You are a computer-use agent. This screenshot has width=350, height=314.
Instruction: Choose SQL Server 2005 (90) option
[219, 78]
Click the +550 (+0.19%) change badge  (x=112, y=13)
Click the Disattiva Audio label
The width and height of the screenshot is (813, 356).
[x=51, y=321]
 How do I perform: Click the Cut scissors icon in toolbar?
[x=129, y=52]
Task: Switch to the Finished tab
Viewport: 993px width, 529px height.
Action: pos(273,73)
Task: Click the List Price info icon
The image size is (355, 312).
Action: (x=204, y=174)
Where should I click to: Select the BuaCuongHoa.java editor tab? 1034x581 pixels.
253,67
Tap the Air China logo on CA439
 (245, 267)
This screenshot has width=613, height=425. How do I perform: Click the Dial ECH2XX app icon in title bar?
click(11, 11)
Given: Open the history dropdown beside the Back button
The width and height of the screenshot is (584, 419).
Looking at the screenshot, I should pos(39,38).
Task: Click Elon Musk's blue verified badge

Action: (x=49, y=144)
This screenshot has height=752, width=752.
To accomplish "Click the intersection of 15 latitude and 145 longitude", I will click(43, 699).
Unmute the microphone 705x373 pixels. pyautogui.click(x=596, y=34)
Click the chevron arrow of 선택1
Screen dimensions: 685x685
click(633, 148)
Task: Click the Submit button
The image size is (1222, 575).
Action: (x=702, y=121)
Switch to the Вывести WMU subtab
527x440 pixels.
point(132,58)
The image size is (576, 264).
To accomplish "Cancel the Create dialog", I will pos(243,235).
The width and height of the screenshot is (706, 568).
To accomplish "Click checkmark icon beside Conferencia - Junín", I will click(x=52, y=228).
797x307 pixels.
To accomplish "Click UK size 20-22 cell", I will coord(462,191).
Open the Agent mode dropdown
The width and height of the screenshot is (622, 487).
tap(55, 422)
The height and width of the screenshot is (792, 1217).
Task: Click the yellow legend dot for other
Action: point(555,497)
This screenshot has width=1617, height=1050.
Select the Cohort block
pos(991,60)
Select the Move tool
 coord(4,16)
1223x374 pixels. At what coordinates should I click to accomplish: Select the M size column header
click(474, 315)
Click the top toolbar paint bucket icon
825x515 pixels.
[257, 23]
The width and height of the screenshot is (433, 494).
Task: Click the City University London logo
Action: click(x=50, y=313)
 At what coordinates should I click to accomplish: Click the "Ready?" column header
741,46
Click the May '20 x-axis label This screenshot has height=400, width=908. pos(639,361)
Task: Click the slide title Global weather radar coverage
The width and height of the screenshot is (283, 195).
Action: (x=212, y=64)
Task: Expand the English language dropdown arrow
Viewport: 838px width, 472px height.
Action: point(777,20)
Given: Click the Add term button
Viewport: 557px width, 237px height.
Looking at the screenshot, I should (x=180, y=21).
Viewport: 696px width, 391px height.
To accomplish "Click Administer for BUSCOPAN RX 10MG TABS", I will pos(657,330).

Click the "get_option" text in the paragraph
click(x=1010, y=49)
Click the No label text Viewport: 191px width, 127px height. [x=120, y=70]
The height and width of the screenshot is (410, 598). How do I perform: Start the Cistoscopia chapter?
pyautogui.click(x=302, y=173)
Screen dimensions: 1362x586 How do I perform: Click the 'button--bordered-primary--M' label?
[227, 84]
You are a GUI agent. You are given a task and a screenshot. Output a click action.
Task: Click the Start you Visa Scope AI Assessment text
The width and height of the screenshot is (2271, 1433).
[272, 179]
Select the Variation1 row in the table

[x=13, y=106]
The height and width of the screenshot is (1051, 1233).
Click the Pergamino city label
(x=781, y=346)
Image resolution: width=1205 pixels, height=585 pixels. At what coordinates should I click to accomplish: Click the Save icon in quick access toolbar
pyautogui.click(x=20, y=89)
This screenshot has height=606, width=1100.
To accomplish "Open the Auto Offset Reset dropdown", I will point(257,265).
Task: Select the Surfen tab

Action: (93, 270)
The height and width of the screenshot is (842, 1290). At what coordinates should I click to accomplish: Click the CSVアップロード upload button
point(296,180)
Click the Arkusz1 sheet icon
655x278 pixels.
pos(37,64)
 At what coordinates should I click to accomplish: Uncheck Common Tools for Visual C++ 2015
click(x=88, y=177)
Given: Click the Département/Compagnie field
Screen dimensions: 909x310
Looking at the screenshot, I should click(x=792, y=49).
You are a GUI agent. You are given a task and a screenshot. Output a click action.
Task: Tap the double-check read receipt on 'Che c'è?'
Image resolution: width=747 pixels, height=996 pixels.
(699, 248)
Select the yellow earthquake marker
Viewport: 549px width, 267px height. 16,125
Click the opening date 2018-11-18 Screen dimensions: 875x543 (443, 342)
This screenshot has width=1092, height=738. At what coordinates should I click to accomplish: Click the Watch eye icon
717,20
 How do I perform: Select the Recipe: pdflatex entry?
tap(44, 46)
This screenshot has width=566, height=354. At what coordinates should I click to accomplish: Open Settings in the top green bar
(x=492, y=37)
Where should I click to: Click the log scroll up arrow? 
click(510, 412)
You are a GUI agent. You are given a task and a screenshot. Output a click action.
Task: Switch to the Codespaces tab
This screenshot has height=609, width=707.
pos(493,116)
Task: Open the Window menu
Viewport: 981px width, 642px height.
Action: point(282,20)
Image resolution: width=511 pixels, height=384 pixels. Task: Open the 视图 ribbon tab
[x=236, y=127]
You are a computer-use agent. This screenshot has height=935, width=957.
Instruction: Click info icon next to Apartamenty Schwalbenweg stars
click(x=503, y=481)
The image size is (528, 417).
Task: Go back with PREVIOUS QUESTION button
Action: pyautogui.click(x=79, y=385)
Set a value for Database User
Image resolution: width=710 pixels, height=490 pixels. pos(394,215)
:::::
Your objective. From the entries above, print the lines beginning at the one with "797x307 pixels." and stopping after the one with "Click the May", exactly as written and with nothing else.

Exercise result.
797x307 pixels.
To accomplish "Click UK size 20-22 cell", I will coord(462,191).
Open the Agent mode dropdown
The width and height of the screenshot is (622, 487).
tap(55, 422)
The height and width of the screenshot is (792, 1217).
Task: Click the yellow legend dot for other
Action: point(555,497)
This screenshot has width=1617, height=1050.
Select the Cohort block
pos(991,60)
Select the Move tool
 coord(4,16)
1223x374 pixels. At what coordinates should I click to accomplish: Select the M size column header
click(474, 315)
Click the top toolbar paint bucket icon
825x515 pixels.
[257, 23]
The width and height of the screenshot is (433, 494).
Task: Click the City University London logo
Action: click(x=50, y=313)
 At what coordinates should I click to accomplish: Click the "Ready?" column header
741,46
Click the May '20 x-axis label This screenshot has height=400, width=908. pos(639,361)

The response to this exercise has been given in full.